Five Biggest Mistakes Made in the Failure to Protect Intellectual Property

Introduction

United States Secretary of Commerce Gary Locke is quoted as saying, “Every year, American companies in fields as diverse as energy, technology, entertainment and pharmaceuticals lose between $200-$250 billion to counterfeiting and piracy.” U.S. intellectual property is worth $5-5.5 trillion - more than the gross domestic product (GDP) of any other country. (Source: “The Economic Value of Intellectual Property,” USA for Innovation) Failure to protect these assets can have a devastating effect on an entity, depending on its size.

The most common mistakes entities make in protecting intellectual property are below, along with suggestions to mitigate the risk of these threats becoming a reality.

1.             Failure to define intellectual or trade secret assets by contract or by policy

If your employees and contractors do not know what intellectual assets belong to the business and are to be protected, shame on management.
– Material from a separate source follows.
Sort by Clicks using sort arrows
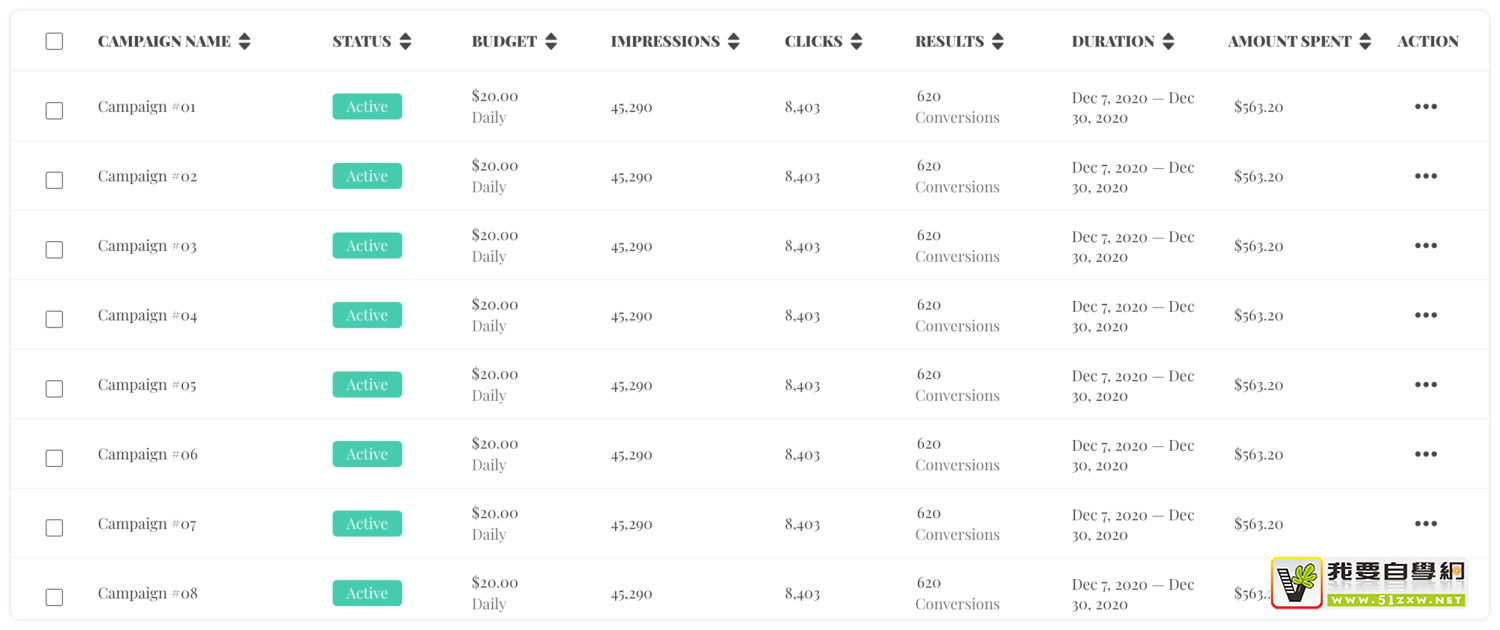Viewport: 1500px width, 630px height. [x=856, y=42]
Similar to physical assets, identify your intellectual property. Protect those assets by policy, contract, or employment agreement. Reinforce the requirements to protect those assets at the time of hire, service acquisition, and through awareness training. Specialized users such as programmers, administrators, and contractors require different training.

 

2.             Not monitoring and filtering message content

Organizations should protect valuable information, including intellectual property, by monitoring their electronic communications. Filtering software can look for key words and phrases. Restrict the use of hotmail and free mail sites that can bypass the filtering controls. Use search engine alerts to monitor for your organization’s name and the posting of confidential information on personal blogging and social networking sites of employees, competitor sites, and contractor sites.

 

3.             Failure to control and monitor portable media and intellectual information storage

Portable media such as USB flash drives, music players and cameras are capable of transporting valuable intellectual property and trade secrets out your door if not controlled. This threat can be mitigated with data loss prevention solutions. Your policies should force users to save valued information only to the protected network. The most valuable information should be encrypted, both in storage and in transit.

 

4.             Not patching and updating at the device, operating system, and software levels

Unpatched vulnerabilities are the cause of the most widespread viruses, worms, and malicious code. Attackers can harvest millions of dollars worth of intellectual property and private information through these holes in the system. Management of businesses not diligent about patching and updating commit serious mistakes in judgment by protecting their intellectual property. Systems should be hardened and traffic into and out of the network should be controlled through firewalls and routers.

 

5.             Failure to manage mobile and telecommuting access for staff and vendors

Employees and business partners routinely need access to systems and servers within your network. It is a common business practice. However, they should only be connecting through secured tunnels such as VPN’s and should only have access to what is need for their role or function. Smart phones and laptops have greater and greater storage capability. Limit to the extent possible the storage of valuable information on those devices, by policy and by access controls.